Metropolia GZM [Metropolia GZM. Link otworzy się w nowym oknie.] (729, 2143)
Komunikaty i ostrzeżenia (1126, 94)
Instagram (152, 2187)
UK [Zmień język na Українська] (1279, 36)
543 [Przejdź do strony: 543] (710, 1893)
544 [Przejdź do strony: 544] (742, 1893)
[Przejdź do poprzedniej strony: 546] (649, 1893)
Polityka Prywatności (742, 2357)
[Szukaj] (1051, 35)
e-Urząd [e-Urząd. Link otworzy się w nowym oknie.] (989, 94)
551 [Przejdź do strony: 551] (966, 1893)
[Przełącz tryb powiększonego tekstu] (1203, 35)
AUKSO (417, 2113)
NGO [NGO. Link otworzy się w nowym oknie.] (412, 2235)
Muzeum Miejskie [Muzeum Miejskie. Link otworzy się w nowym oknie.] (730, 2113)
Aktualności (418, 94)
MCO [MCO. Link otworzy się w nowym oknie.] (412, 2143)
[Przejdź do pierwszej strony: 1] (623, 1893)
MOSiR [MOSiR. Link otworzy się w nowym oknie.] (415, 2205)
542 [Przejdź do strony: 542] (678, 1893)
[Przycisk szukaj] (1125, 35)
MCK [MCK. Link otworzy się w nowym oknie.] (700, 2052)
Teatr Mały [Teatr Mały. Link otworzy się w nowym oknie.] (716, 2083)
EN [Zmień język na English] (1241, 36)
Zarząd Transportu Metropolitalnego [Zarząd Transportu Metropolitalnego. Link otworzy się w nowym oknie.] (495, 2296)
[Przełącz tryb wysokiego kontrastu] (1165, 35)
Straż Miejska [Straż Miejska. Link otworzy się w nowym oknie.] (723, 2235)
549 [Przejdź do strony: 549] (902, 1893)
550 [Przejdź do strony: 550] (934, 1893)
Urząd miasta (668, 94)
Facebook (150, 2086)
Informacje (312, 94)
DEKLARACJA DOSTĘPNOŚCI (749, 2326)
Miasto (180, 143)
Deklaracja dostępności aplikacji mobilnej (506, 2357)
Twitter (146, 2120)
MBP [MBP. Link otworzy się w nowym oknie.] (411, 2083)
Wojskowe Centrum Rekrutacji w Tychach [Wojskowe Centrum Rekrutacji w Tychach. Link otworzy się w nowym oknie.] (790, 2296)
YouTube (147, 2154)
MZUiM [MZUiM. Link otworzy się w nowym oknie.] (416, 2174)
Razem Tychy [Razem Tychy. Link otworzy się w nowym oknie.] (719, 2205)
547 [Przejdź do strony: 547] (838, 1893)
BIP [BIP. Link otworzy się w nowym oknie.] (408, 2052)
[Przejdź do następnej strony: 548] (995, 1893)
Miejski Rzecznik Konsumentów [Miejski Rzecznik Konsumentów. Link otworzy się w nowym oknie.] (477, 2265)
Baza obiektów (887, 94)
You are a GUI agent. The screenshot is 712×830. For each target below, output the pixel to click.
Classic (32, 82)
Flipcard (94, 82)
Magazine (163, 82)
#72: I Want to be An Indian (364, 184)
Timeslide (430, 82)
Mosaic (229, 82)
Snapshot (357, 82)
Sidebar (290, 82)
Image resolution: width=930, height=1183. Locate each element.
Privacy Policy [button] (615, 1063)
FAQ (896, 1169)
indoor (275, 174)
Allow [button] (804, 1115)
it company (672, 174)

> [Problem to work on] Reproduce the listing from the line with "MBP [MBP. Link" through the end of the listing, swapping "Sidebar" for "Side panel" and leaving everything else unchanged.

> [Written answer]
MBP [MBP. Link otworzy się w nowym oknie.] (411, 2083)
Wojskowe Centrum Rekrutacji w Tychach [Wojskowe Centrum Rekrutacji w Tychach. Link otworzy się w nowym oknie.] (790, 2296)
YouTube (147, 2154)
MZUiM [MZUiM. Link otworzy się w nowym oknie.] (416, 2174)
Razem Tychy [Razem Tychy. Link otworzy się w nowym oknie.] (719, 2205)
547 [Przejdź do strony: 547] (838, 1893)
BIP [BIP. Link otworzy się w nowym oknie.] (408, 2052)
[Przejdź do następnej strony: 548] (995, 1893)
Miejski Rzecznik Konsumentów [Miejski Rzecznik Konsumentów. Link otworzy się w nowym oknie.] (477, 2265)
Baza obiektów (887, 94)
You are a GUI agent. The screenshot is 712×830. For each target below, output the pixel to click.
Classic (32, 82)
Flipcard (94, 82)
Magazine (163, 82)
#72: I Want to be An Indian (364, 184)
Timeslide (430, 82)
Mosaic (229, 82)
Snapshot (357, 82)
Side panel (290, 82)
Image resolution: width=930, height=1183. Locate each element.
Privacy Policy [button] (615, 1063)
FAQ (896, 1169)
indoor (275, 174)
Allow [button] (804, 1115)
it company (672, 174)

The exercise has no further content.